• What needs to be done:
In the abstract below on the strength of the Toronto osseous-prosthesis system, which software was used to create the jaw virtual model and the 3D fixtures?

Parametric analysis of the strength in the ''Toronto'' osseous-prosthesis system.

AIM: The aim of this work is to analyze how the different distributions of the chewing load could be related to dental prosthesis fractures of the Toronto restoration via the fulfilment of a virtual parametric model. Moreover investigation about implant positions and perspectives in comparison with a virtual medial plane was made to evaluate the incidence of screw and prosthesis breakage. METHODS: Finite element analysis of the lower jaw was performed to underline parameters and mechanical features of dental implants connected with the fractures of the prosthetic restoration. Jaw virtual model and 3D fixtures (Global Sweden and Martina) were created by Cosmos-Solid Works. Matlab was used to recreate the distribution of an unspecific chewing phase analyzing the overall load on the fixtures of the lower jaw. RESULTS: Four virtual 3D models were performed with Matchad 14, for data analysis. The study investigated frontal and horizontal planes and vertical direction of the occlusal forces. Data results showed how position and perspective of fixtures strongly influenced the stress distribution upon the bone of the jaw; safeguard of prostheses elements like cantilever, passing screws, and dental implants are strictly related to a correct selection of the dental implant position. CONCLUSIONS: The 3D geometry of the jaw is an important condition for the choice of position, number, diameter and length of dental implants used for Toronto prostheses. This study would suggest a virtual ''method'' to help the surgeon choosing a correct model for a prosthetic rehabilitation evaluating position, perspective, and stress distribution of the chewing strengths.

• Source data:

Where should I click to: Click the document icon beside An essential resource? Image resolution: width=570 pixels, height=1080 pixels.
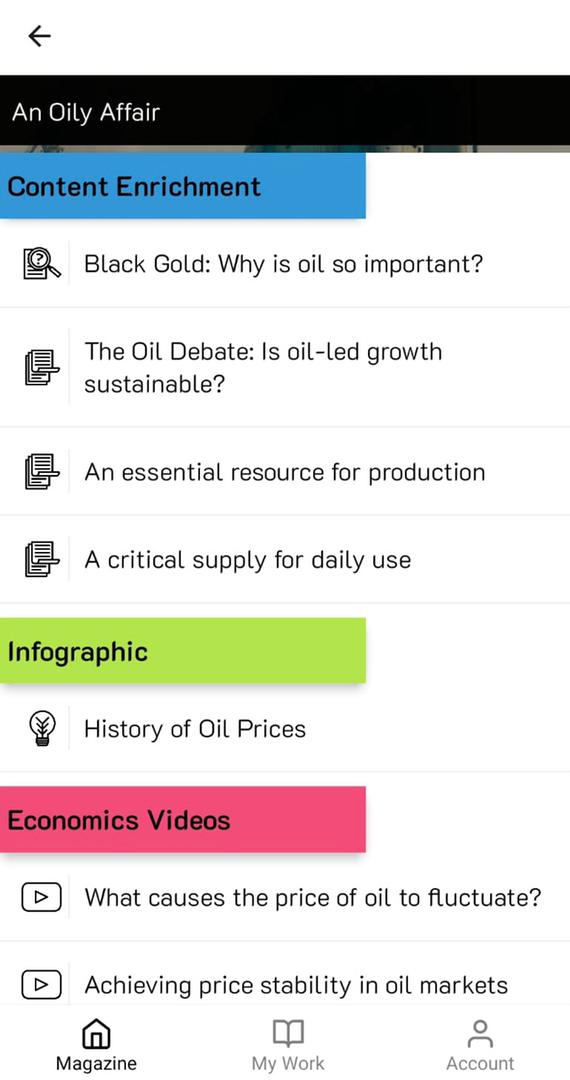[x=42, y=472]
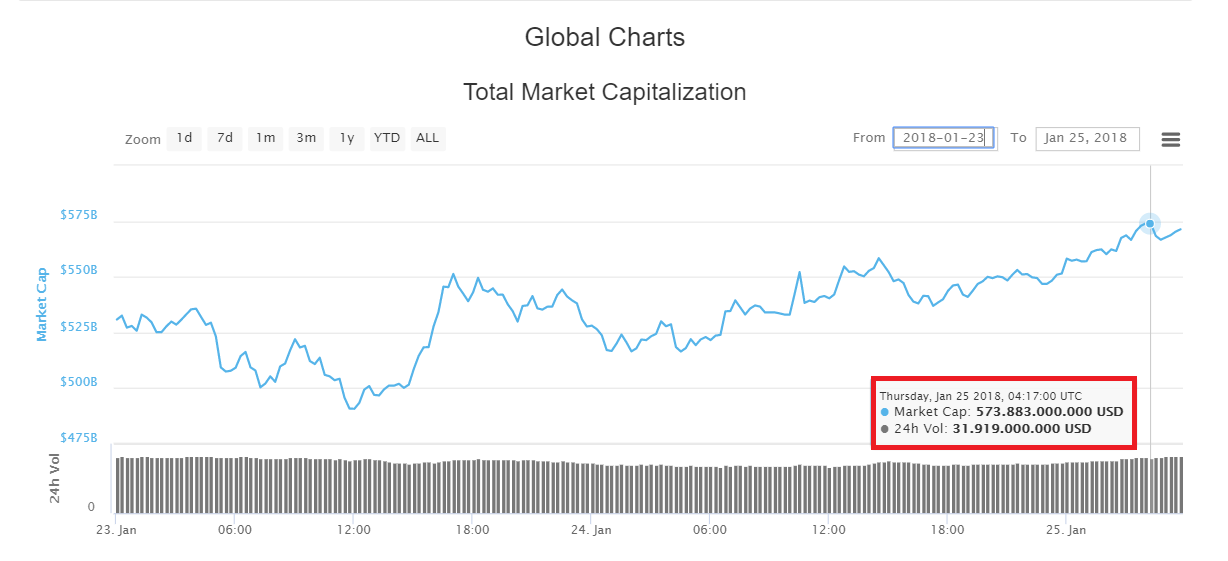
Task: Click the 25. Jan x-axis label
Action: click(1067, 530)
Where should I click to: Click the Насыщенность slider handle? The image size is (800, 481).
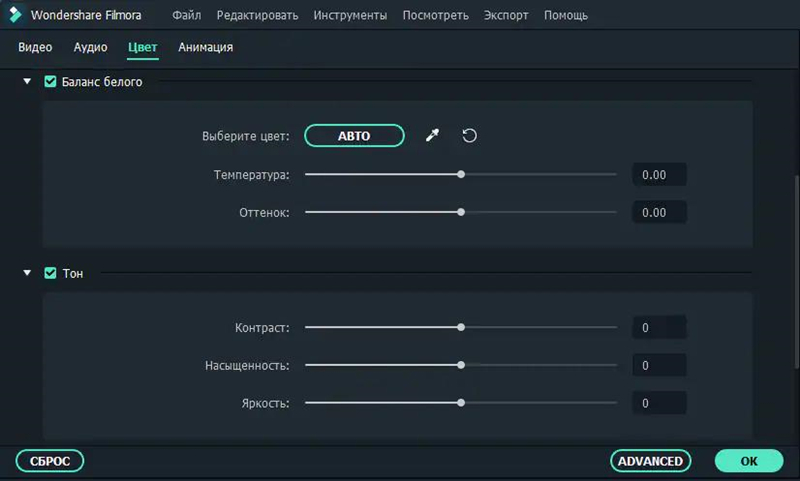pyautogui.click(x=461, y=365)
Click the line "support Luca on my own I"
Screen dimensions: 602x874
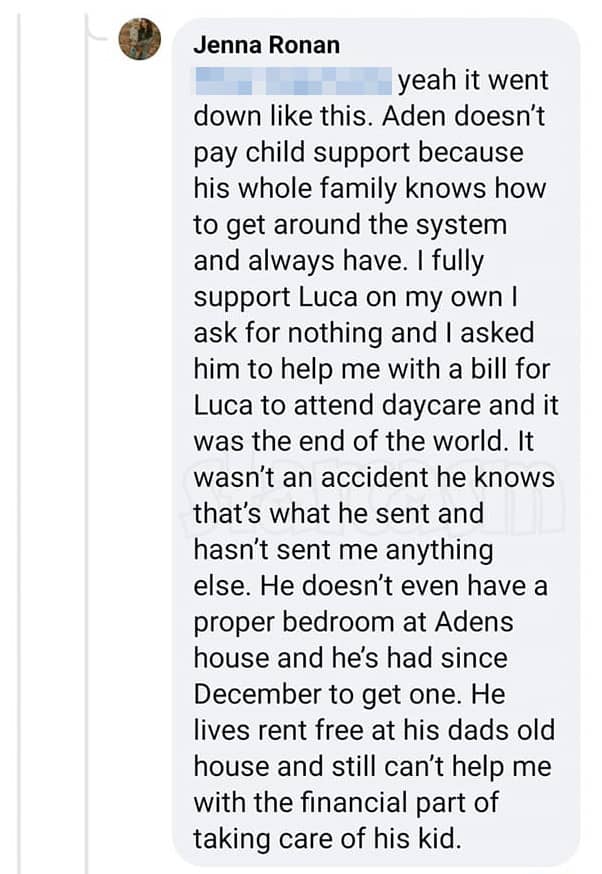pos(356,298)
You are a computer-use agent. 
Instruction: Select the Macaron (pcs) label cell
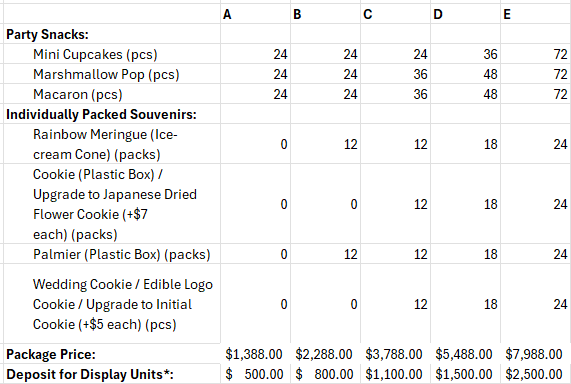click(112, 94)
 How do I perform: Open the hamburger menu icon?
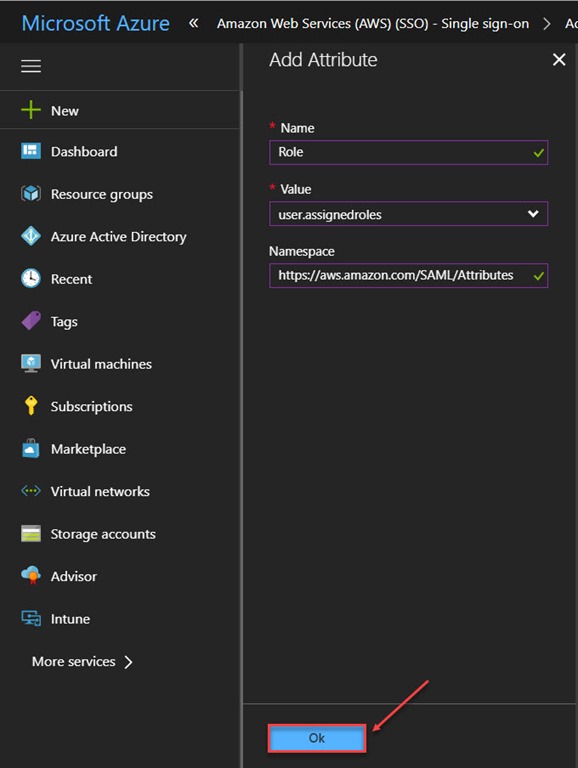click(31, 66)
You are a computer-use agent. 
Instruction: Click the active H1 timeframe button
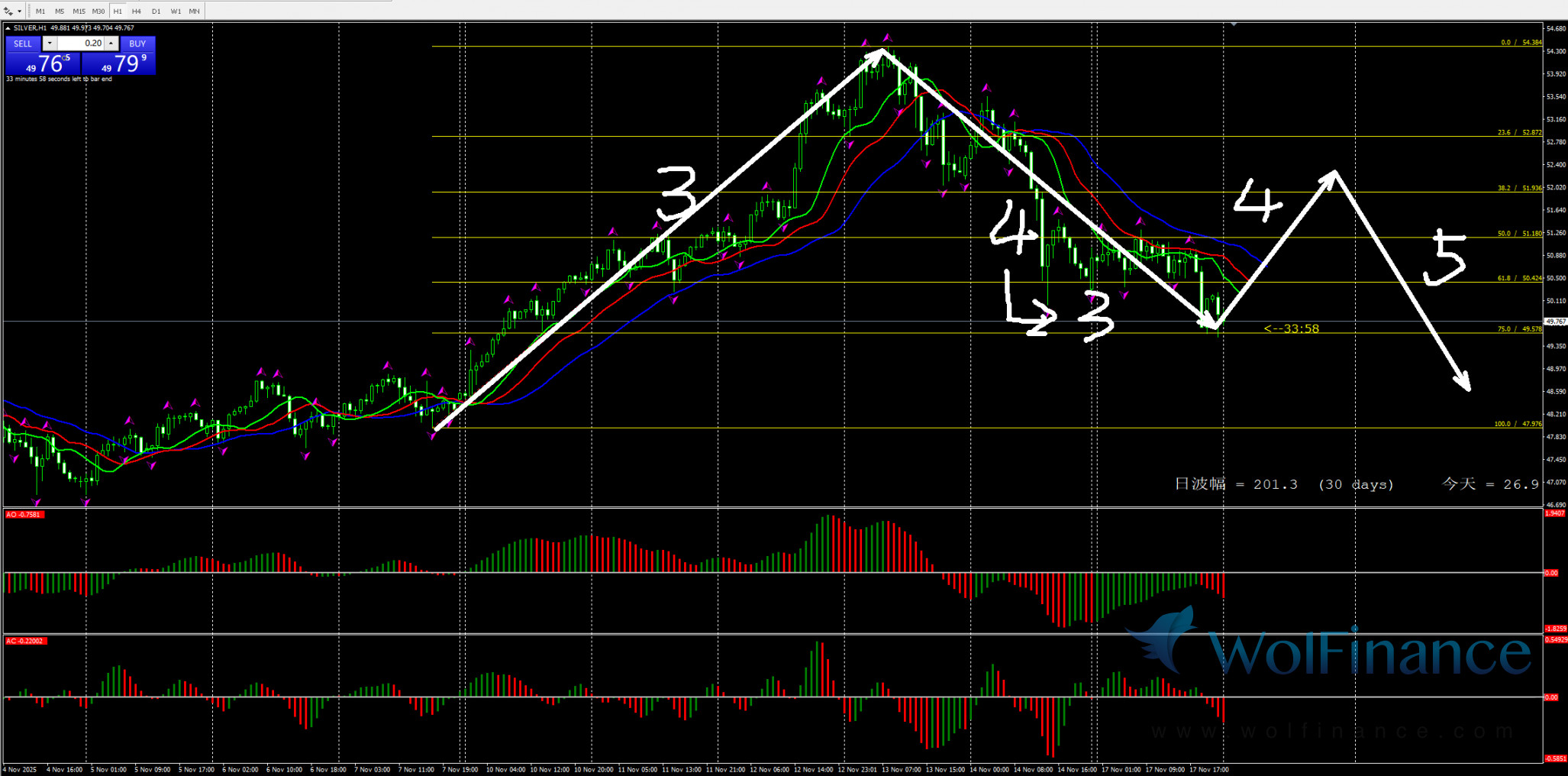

• Task solution:
Cosmos-Solid Works